И тут необходимо отметить, что родители мои сделались образованными незадолго до моего рождения, оба, хотя и порознь, окончили Ленинградский педагогический институт имени Герцена и своей образованностью весьма дорожили и наверняка гордились, так как вне этой образованности, верней — до нее, были они никто или почти никто: отец — крестьянский сын, мать — наполовину зырянская дочь, то есть представительница малого народа, к которому, по словам поэта, «Тютчев не придет». Надо ли объяснять, с каким благоговением относились мои родители к обретенной образованности, с каким тщанием соблюдали ее условности, в частности — отбор и произношение слов. Ясное дело, что преимуществом у них пользовались так называемые «культурные» слова, а всяческие вульгаризмы и архаизмы безжалостно подвергались остракизму.

Поселившаяся в той же коммуналке сестра отца и моя крестная тетка Гликерья (по другой версии — Лукерья), недавняя крестьянка, работавшая на «Скороходе» и старавшаяся выражаться на пролетарский манер, тоже нет-нет да и выпускала затрапезное словечко типа «надысь», «нешто», «сумлеваюсь», «лихоманка», «ушат», «гунявый», «хлобыстнуться». Хотя куда чаще в устах верующей Гликерьи звучали слова молитвенные, церковные, смысл которых для моего социалистического (на груди — звездочка октябренка) мозга был совершенно неуловим. Подглядывая и подслушивая за молящейся Гликерьей, которая истово, просительно смотрела в угол своей шестиметровой комнатки и при этом время от времени взмахивала рукой, словно отгоняла мух, вслушивался я во все эти торжественные «дондеже», «како», «присно», «поелику», «днесь», «агнец», «главизно», «учахуся», «за ны», вслушивался и толковал эти приглушенные, исторгаемые шепотом слова по-своему: так, часто повторяемое Гликерьей «вовеки веков» принимал я за имя собственное, за поминание теткой каких-то Вовиков, «присно» — за искаженное «пресно», а «како» — вообще за ругательство.

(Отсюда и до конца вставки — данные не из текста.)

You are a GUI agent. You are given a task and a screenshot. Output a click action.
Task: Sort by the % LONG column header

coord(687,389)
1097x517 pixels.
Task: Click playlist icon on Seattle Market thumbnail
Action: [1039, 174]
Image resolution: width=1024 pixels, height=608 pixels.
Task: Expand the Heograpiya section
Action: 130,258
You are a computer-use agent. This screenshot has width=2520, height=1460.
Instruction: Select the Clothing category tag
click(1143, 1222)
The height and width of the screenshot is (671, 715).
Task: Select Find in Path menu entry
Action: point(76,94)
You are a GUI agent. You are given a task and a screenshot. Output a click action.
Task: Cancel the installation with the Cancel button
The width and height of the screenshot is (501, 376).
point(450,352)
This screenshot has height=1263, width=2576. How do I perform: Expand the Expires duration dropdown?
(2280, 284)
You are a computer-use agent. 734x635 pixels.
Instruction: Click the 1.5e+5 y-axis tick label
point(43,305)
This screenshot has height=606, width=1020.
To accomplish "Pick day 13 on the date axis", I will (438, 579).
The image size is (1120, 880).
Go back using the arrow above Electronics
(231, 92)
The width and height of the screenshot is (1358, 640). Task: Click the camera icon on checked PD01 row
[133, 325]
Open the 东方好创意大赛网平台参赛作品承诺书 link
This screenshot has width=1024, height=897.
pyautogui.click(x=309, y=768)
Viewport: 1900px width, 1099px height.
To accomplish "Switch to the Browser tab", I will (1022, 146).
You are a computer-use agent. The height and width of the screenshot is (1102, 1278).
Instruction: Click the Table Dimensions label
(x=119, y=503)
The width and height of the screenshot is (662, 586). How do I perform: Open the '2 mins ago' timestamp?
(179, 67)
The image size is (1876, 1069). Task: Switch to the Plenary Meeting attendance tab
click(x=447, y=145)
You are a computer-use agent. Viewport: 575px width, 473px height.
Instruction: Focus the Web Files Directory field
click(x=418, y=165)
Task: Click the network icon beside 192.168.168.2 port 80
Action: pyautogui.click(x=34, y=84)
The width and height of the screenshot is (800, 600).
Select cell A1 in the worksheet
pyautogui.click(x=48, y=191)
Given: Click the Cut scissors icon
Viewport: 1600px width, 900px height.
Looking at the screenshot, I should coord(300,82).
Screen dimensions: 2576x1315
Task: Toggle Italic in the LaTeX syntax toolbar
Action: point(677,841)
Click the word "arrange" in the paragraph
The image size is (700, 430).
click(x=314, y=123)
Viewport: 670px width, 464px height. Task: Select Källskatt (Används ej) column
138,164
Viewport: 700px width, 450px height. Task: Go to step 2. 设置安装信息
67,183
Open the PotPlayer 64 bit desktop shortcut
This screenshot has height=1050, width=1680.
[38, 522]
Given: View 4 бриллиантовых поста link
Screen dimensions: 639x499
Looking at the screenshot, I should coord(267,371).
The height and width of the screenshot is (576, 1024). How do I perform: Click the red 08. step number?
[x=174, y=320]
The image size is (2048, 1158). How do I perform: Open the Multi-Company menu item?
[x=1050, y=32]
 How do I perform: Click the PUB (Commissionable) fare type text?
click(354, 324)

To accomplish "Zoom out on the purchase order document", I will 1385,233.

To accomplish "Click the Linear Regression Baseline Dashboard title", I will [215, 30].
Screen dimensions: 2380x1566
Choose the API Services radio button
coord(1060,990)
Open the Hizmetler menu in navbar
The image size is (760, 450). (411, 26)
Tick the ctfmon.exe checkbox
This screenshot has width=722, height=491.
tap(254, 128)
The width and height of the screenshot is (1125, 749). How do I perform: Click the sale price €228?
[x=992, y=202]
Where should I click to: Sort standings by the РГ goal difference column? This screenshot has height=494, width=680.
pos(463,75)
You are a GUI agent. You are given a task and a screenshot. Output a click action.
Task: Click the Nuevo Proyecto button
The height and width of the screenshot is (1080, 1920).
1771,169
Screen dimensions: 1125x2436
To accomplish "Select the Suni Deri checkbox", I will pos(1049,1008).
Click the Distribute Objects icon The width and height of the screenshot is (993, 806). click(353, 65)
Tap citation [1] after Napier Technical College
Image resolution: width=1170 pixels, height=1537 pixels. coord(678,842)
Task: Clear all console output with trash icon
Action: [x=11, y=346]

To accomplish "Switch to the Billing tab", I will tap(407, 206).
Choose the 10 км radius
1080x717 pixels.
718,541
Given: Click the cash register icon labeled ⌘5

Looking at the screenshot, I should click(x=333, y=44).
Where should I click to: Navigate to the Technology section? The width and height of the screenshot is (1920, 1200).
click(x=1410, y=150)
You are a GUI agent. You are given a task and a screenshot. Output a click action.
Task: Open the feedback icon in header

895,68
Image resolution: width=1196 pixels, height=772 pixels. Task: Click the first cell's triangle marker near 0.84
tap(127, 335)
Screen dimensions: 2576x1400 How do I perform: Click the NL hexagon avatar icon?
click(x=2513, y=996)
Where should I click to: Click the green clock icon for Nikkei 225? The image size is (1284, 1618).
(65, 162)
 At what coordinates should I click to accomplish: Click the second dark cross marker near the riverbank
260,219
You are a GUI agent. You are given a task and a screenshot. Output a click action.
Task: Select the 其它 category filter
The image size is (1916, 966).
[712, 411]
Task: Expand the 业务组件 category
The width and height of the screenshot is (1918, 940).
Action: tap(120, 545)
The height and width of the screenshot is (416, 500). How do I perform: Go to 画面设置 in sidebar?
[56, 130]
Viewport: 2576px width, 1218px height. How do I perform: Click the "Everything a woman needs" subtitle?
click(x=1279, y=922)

После того как однажды в первом часу ночи пришли за отцом и тот, прощаясь перед восьмилетней разлукой, поцеловал меня, спящего, внезапно сделавшегося полусиротой, мое сближение с «природным» в этой жизни пошло по нарастающей, и, подсчитывая теперь разницу лет, проведенных в городе и вне его, то есть в кирпичной пещере городского двора и на чистом воздухе сельщины, прихожу к выводу, что городской я действительно всего лишь наполовину, потому что не менее тридцати лет из прожитых пятидесяти шести провел вдали от Ленинграда, в сладкой тоске по его улицам, невской воде, дождливым погодам, каменным лицам его зданий, храмов, площадей, запахам его сирени, коммунальных квартир, балтийского ветра.

Хотя опять же — природное в мою жизнь вошло еще до исчезновения отца, когда ежегодно всей семьей отправлялись мы на летние каникулы в Скреблово, под Лугу, на изумительной прозрачности озера, Череменецкое в том числе. На одном из островов этого озера взрослые показали мне развалины монастыря, и с тех пор на долгие годы в моем представлении все, так или иначе относящееся к религии, церкви, монашеству, ассоциировалось прежде всего с разрушением, упадком, развалинами и запустением.